# Schrödinger's cat and many world interpretations

In the Schrödinger cat's experiment if the observer decide not to interact with cat directly by opening the box but rather by bringing the interaction of Geiger counter and radioactive substance to see if the cat's alive then why the de-coherence will occur?

## Answers and Replies

Simon Bridge
Homework Helper
Because you've made an observation ... the method of the observation does not matter.
You can get a robot to do it - the sentience of the observer does not matter.

Note - the Geiger counter won't detect the disintegration that kills the cat - the radiation from that event gets absorbed by the hammer that breaks the vial. But even if you could put the cat on a heart monitor, probe the box with x-rays, anything - it's all observing the cat.

Because you've made an observation ... the method of the observation does not matter.
You can get a robot to do it - the sentience of the observer does not matter.

Note - the Geiger counter won't detect the disintegration that kills the cat - the radiation from that event gets absorbed by the hammer that breaks the vial. But even if you could put the cat on a heart monitor, probe the box with x-rays, anything - it's all observing the cat.

but in the other case i haven't had a direct interaction with cat's wavefunction

Simon Bridge
Homework Helper
Doesn't matter.

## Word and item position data
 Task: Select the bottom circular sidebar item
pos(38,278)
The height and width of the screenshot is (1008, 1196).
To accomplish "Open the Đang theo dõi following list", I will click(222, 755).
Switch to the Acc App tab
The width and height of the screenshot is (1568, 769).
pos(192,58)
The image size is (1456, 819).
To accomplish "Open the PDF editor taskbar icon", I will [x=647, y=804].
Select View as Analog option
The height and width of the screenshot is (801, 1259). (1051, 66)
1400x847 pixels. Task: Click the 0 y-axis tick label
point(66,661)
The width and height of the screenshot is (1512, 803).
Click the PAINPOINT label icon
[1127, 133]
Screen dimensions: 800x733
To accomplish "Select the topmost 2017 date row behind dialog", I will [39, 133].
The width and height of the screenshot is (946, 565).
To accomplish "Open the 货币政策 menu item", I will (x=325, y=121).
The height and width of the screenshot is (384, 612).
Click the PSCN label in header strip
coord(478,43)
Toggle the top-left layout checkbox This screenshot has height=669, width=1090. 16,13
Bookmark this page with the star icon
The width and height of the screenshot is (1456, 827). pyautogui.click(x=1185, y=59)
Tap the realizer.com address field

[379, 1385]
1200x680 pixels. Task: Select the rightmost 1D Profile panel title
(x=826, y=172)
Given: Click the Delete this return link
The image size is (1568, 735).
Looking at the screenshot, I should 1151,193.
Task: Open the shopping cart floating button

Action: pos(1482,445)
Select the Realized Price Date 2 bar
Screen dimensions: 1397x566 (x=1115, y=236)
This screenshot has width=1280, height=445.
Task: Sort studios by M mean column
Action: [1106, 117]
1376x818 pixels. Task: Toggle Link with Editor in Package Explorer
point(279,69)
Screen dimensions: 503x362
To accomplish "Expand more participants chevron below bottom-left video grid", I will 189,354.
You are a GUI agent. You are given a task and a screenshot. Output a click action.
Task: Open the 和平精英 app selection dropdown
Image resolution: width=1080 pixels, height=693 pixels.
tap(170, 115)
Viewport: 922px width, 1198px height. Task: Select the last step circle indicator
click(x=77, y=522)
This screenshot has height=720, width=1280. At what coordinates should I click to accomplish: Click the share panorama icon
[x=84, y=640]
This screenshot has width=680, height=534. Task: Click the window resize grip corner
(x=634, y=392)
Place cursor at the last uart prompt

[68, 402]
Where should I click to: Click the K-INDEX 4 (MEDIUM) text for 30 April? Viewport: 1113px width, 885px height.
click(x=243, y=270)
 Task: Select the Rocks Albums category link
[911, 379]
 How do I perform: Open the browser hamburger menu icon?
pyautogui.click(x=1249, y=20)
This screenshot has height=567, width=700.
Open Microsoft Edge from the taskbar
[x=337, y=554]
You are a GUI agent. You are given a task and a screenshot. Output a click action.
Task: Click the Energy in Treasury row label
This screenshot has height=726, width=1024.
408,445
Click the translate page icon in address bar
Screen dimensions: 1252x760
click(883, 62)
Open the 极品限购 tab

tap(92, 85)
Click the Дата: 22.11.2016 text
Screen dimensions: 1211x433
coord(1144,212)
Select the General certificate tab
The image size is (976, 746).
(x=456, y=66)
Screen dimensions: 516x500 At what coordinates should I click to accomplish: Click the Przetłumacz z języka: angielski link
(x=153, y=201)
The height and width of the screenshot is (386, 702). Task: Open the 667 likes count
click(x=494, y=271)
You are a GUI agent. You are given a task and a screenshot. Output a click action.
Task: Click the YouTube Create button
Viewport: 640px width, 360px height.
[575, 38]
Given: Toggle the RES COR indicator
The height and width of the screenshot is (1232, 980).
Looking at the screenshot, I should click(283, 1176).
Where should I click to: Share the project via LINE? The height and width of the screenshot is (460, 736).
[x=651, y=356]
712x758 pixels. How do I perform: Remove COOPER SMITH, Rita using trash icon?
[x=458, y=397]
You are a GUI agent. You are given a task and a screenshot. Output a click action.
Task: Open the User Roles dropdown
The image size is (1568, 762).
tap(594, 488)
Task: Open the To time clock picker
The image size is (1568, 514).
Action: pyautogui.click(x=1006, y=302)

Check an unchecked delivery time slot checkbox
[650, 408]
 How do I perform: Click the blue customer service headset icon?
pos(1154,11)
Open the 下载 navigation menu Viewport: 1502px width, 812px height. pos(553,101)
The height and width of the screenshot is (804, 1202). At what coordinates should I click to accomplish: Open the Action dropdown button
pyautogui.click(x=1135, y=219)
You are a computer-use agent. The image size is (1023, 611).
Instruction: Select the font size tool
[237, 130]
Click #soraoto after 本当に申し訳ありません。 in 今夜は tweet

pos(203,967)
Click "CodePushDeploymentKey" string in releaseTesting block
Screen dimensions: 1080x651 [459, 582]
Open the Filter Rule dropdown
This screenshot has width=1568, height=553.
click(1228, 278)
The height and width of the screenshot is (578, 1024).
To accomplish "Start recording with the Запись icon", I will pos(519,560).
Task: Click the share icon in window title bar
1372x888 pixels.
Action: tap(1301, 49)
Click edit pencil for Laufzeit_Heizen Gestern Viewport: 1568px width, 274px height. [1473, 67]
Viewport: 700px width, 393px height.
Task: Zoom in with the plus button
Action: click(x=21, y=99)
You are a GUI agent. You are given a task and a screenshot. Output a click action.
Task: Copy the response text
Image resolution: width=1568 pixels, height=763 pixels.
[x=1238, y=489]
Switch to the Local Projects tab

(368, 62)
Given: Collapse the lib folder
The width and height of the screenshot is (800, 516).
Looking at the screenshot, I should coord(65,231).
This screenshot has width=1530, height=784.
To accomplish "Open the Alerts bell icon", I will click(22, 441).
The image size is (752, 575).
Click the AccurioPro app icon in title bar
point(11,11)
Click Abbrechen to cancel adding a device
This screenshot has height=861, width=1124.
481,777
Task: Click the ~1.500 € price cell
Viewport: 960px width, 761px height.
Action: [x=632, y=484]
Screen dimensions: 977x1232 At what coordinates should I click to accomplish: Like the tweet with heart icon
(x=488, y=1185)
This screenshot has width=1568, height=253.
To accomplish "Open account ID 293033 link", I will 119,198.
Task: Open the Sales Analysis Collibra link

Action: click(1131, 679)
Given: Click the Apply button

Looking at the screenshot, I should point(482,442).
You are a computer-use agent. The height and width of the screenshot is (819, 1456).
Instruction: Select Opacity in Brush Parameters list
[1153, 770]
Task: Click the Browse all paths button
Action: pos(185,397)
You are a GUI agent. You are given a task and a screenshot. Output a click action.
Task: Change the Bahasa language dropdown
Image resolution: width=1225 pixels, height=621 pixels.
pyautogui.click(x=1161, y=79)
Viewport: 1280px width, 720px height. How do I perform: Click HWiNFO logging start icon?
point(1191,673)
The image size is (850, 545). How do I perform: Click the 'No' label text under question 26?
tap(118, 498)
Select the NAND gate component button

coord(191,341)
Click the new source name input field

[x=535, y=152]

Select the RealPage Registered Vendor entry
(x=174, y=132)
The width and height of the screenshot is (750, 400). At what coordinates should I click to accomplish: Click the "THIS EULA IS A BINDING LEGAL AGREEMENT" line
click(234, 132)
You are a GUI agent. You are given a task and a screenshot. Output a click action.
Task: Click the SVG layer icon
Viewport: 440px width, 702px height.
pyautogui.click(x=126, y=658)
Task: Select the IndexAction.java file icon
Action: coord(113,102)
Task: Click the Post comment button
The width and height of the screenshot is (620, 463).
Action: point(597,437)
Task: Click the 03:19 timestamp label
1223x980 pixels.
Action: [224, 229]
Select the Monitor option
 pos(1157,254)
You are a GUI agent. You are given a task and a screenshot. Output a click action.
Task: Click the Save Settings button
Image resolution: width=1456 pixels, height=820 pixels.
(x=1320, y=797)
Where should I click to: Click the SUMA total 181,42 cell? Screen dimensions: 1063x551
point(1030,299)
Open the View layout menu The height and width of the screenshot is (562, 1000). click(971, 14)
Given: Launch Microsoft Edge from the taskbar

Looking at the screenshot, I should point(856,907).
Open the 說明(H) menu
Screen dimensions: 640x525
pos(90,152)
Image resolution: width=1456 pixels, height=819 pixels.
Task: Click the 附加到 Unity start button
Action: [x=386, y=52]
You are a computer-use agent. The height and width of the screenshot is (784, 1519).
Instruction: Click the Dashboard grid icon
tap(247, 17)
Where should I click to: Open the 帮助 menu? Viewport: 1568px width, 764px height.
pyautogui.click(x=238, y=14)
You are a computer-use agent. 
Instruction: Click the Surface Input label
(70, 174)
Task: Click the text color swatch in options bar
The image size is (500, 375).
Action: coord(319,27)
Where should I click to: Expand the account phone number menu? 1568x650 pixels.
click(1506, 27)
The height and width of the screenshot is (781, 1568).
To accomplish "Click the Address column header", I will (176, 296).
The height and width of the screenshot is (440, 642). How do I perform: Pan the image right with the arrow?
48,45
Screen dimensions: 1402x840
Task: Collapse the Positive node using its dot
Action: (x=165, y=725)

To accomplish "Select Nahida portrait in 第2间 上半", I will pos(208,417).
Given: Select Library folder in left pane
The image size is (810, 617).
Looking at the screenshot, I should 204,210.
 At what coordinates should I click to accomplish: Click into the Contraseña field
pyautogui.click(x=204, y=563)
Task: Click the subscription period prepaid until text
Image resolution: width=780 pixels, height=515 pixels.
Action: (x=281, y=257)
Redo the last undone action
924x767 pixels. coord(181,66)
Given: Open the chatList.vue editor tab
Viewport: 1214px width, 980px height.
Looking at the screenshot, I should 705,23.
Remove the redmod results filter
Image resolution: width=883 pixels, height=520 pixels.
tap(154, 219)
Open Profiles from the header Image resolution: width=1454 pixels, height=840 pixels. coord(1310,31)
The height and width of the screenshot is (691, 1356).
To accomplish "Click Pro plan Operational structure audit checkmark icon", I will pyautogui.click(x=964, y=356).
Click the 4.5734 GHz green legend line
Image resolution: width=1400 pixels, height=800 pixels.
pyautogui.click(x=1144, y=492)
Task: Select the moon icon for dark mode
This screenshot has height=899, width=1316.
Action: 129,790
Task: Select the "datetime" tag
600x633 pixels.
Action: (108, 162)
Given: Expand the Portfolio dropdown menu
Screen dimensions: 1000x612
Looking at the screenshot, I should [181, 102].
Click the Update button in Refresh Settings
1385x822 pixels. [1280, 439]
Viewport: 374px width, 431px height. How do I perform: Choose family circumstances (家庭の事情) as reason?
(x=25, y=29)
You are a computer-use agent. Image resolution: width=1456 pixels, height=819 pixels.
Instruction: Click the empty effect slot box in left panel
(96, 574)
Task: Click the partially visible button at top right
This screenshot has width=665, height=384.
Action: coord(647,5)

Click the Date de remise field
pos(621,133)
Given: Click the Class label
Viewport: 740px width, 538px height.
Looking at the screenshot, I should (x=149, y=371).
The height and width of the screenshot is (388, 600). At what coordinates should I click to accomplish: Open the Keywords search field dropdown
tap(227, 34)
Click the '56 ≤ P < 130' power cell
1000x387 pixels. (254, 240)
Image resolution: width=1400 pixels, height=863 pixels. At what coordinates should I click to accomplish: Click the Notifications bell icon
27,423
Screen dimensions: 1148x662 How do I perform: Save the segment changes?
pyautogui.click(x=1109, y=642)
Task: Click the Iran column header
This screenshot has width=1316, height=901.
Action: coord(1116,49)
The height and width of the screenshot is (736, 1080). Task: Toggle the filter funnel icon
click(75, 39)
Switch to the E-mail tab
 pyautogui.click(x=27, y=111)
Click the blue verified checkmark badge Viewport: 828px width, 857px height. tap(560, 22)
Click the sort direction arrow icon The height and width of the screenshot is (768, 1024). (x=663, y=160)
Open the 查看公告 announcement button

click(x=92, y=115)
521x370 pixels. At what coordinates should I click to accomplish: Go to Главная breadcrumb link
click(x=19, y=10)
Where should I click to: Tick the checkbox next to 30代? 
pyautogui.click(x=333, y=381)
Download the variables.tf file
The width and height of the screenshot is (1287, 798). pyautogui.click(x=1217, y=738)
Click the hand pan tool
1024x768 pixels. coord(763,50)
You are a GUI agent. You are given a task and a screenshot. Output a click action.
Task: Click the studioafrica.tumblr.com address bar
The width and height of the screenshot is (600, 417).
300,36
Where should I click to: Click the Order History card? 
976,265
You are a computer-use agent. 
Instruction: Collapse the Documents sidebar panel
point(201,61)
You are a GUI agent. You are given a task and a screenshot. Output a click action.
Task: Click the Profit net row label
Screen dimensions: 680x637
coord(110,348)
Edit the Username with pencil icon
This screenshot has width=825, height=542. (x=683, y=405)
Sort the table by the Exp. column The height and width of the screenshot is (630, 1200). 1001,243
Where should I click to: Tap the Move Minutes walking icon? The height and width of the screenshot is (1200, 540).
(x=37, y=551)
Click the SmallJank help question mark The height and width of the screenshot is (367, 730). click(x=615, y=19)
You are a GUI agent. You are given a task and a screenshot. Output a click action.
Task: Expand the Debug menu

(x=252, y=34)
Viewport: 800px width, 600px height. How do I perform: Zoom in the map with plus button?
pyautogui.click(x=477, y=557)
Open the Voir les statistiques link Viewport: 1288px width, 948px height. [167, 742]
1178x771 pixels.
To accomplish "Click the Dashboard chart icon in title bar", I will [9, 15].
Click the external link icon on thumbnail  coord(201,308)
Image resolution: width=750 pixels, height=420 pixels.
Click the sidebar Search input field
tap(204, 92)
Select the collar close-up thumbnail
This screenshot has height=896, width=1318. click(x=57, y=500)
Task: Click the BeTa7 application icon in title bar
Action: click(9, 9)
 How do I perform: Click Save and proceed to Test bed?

## PROBLEMS TO WORK ON
A: Please edit the Schrödinger's cat thread from "# Schrödinger's cat" to "de-coherence will occur?", replacing "Geiger counter" with "radiation detector".
B: Summarize the Schrödinger's cat thread in two sentences.

## PROBLEM SOLUTIONS
A:
# Schrödinger's cat and many world interpretations

In the Schrödinger cat's experiment if the observer decide not to interact with cat directly by opening the box but rather by bringing the interaction of radiation detector and radioactive substance to see if the cat's alive then why the de-coherence will occur?

B: A poster asks why decoherence would occur in Schrödinger's cat experiment if the observer, instead of opening the box, checks the interaction of the Geiger counter and radioactive substance to see whether the cat is alive. A reply says that any observation counts regardless of its method or the observer's sentience, and when the poster objects that there was no direct interaction with the cat's wavefunction, the reply is that it doesn't matter.